Il faut dire que la bienveillance du ministre britannique des affaires étrangères et les promesses d’assistance à la Turquie ont dû arrondir bien des angles.
Boris Johnson n’a pourtant pas renoncé aux déclarations banales pour se faire bien voir d’Ankara : il s’est déclaré « l’heureux propriétaire d’une magnifique machine à laver turque, qui fonctionne très bien ». Car bien sûr, Johnson, à l’ascendance riche et cosmopolite à la fois américaine, anglaise, allemande, juive et… turque, apparenté à la plupart des familles royales d’Europe, s’occupe lui-même de son linge sale – mais ne se contente pas de le laver en famille.
A Ankara, Boris Johnson promet d’aider la Turquie à entrer dans l’Union européenne
Il s’exprimait lors d’une conférence de presse cordiale où il était flanqué de son homologue turc, Ömer Çelik. Ce dernier a certes critiqué la « méchante rhétorique anti-turque » de Johnson au cours de la campagne pour le Brexit, mais il a simplement invité à ce que l’on ferme cette « vilaine parenthèse pour regarder vers l’avenir ». Quelques jours plutôt, Johnson avait déjà fait savoir que le Royaume-Uni souhaite construire un « méga accord de libre échange » avec la Turquie. L’ancien maire de Londres a répété lors de la conférence : « Nous avons la chance au Royaume-Uni d’être l’un des plus importants récipiendaires de biens turcs. » Et d’ajouter que la Turquie reçoit chaque année 2,5 millions de touristes britanniques : « C’est un extraordinaire acte de gentillesse », a-t-il déclaré. Et de plaisanter sur le fait que lui comme Çelik sont tous deux descendants des Ottomans, en rappelant son cousinage avec le défunt diplomate turc, Zeki Kuneralp.
Boris Johnson, du cosmopolitisme au Brexit
Bref, on peut faire campagne pour la souveraineté de son pays une partie de l’année, et la suivante, promouvoir l’intégration turque dans l’Europe.
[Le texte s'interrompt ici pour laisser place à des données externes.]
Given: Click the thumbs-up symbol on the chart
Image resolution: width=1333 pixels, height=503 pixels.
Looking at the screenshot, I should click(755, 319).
De la part de Boris Johnson, il ne faudrait peut-être pas trop s’étonner. Il fait parti d’un monde de puissants qui n’a pas d’hostilité de principe à l’égard de l’abolition des frontières. Son propre père, Stanley Johnson, fut tour à tour expert anti-pollution à la Banque mondiale, membre de la Fédération internationale du planning familial, collaborateur à la Commission européenne et député européen britannique, non sans être primé par Greenpeace pour « services exceptionnels rendus à l’environnement », révèle sa fiche Wikipédia. Il était l’un des artisans de la conférence sur la population du Caire, qu’il a saluée comme le moment historique où l’on a enfin pris en compte le besoin de contrôler la natalité dans le monde.
On n’est certes pas obligé d’épouser les causes de ses ascendants. Mais c’est un contexte qui permet de comprendre l’homme qui aujourd’hui se montre le meilleur ami de la Turquie.